▶ [Data provided]:
* Begin *

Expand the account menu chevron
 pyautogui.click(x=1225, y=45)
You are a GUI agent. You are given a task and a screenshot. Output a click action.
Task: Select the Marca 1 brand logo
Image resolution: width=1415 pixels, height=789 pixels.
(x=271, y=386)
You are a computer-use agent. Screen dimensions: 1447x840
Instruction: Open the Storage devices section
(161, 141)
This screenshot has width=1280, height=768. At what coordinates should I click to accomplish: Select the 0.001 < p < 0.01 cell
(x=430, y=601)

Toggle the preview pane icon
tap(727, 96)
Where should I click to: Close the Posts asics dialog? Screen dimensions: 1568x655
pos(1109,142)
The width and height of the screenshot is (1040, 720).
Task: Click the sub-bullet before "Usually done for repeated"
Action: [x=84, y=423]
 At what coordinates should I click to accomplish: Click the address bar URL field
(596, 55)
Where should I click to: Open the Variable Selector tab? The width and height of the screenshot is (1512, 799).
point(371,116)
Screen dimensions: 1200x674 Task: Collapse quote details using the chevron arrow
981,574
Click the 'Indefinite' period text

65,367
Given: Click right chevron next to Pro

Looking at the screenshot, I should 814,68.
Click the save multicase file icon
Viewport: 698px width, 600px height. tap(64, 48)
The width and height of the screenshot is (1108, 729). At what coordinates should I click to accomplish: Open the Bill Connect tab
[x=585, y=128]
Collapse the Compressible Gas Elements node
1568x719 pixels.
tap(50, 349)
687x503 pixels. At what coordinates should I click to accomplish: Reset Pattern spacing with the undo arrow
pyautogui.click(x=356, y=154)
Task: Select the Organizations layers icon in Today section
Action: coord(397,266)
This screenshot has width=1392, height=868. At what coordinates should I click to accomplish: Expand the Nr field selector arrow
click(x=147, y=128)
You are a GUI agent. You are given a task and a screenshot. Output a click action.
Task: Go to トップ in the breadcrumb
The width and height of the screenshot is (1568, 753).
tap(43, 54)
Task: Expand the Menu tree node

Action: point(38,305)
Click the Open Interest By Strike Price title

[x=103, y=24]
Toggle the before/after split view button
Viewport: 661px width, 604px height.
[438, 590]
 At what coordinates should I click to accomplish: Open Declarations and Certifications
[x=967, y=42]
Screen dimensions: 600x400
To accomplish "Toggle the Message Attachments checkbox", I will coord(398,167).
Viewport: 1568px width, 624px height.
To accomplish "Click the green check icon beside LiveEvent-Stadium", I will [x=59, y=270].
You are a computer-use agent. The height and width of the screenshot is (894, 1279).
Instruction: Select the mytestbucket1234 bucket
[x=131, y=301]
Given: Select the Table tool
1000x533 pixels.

* End *

▶ [Task directions]:
Format the part of the data above that opens with the line containing "This screenshot has width=1392, height=868." and closes with the line containing "[x=131, y=301]" as a JSON list of strings, one string per line, skipping blank lines.

▶ [The reply]:
[
  "This screenshot has width=1392, height=868. At what coordinates should I click to accomplish: Expand the Nr field selector arrow",
  "click(x=147, y=128)",
  "You are a GUI agent. You are given a task and a screenshot. Output a click action.",
  "Task: Go to トップ in the breadcrumb",
  "The width and height of the screenshot is (1568, 753).",
  "tap(43, 54)",
  "Task: Expand the Menu tree node",
  "Action: point(38,305)",
  "Click the Open Interest By Strike Price title",
  "[x=103, y=24]",
  "Toggle the before/after split view button",
  "Viewport: 661px width, 604px height.",
  "[438, 590]",
  " At what coordinates should I click to accomplish: Open Declarations and Certifications",
  "[x=967, y=42]",
  "Screen dimensions: 600x400",
  "To accomplish \"Toggle the Message Attachments checkbox\", I will coord(398,167).",
  "Viewport: 1568px width, 624px height.",
  "To accomplish \"Click the green check icon beside LiveEvent-Stadium\", I will [x=59, y=270].",
  "You are a computer-use agent. The height and width of the screenshot is (894, 1279).",
  "Instruction: Select the mytestbucket1234 bucket",
  "[x=131, y=301]"
]